List of tasks
**A)** According to the College of Charleston article, what organization does Sharon Kingman chair?
**B)** Please continue the College of Charleston article, picking up after its last sentence.

Document
------------
His appointment earlier this month sparked widespread protests, as students, clergy and local civil rights organizations said McConnell’s appointment muddies the college’s image and hurts efforts to diversify its student body.
During the search process, Sharon Kingman – a member of the presidential search committee and chair of the College of Charleston Foundation, a non-profit fundraiser for the school – and six other search committee members wrote a letter to the board of trustees saying that if “the politicization of this process occurs, the consequences will be far-reaching,” according to The Post and Courier. The letter reportedly went on to say that reputable search firms would no longer work with the college and that the erosion of trust would damage the school’s ability to recruit faculty and staff in the future.
But it also could cause “nearly every constituent group on campus” to lose confidence in the board of trustees, the letter said.
------------
Data records:
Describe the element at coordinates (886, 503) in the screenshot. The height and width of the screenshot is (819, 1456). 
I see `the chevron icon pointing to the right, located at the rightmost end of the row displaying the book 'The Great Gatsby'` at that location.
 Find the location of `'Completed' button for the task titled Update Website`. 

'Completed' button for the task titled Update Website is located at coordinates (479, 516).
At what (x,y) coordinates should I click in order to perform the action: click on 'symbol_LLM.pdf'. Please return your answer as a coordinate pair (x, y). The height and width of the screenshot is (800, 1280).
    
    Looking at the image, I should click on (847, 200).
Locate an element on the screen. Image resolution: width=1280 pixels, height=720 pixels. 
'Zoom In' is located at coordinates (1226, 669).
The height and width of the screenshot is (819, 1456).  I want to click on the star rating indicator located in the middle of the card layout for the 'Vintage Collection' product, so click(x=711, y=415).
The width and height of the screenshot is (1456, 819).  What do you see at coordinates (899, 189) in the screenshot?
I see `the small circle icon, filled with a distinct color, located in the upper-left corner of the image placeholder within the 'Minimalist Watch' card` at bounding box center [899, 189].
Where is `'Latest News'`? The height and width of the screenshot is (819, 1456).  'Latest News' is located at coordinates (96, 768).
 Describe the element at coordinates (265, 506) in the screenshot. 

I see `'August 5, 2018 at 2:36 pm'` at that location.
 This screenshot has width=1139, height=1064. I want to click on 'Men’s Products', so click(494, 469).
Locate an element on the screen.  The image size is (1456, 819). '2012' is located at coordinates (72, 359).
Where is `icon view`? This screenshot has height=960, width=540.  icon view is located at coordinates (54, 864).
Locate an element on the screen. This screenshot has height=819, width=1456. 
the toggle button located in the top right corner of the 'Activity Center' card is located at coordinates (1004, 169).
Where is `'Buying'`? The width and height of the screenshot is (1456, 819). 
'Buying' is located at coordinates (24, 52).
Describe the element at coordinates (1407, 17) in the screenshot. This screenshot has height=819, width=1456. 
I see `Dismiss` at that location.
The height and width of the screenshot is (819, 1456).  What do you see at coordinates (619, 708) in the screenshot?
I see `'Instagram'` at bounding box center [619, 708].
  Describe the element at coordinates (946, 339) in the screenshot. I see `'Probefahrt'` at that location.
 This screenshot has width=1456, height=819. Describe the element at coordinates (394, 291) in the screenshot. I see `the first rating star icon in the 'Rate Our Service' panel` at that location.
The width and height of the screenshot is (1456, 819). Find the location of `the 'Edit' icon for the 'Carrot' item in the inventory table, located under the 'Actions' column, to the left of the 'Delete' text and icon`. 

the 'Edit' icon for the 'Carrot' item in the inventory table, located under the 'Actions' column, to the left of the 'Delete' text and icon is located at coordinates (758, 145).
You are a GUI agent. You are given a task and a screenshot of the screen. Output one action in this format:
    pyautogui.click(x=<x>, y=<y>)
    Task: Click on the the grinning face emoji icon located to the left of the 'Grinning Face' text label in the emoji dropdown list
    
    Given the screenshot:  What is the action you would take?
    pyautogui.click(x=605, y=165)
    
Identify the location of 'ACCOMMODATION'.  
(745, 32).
------------
Per-task outputs
**A)** The College of Charleston Foundation, a non-profit fundraiser for the school.

**B)**
The letter was signed by a number of faculty leaders, including the speaker of the faculty Senate, an assistant athletic director, dean of the School of Education, Health and Human Performance and president of the Student Government Association (SGA).
The board hired McConnell in late March to the $300,000-a-year job, though he was reportedly not among the search committees list of finalists. A wide umbrella group of demonstrators held rallies and protests on campus demanding McConnell’s removal. Petitions were circulated. And the SGA and faculty Senate both gave the board a vote of no-confidence.
McConnell, who has never worked in higher education, beat out a handful of finalists with extensive experience working in colleges and universities, including University of West Florida Provost Martha Saunders and Dennis Encarnation, a consultant and fellow at Harvard University.
Before becoming lieutenant governor, McConnell spent about three decades as a state legislator, rising to the post of president of the state Senate. Opponents of his appointment as college president say the legislature essentially strong-armed the board of trustees into tapping McConnell for the position.
Kingman, the search committee member, told The Post and Courier that lawmakers pressured trustees to select McConnell despite the committee’s recommendations.
Brandon Upson, a recent graduate of the College of Charleston and a leader of the campus protests, said the latest revelations confirm what many students and faculty say they have known from the beginning.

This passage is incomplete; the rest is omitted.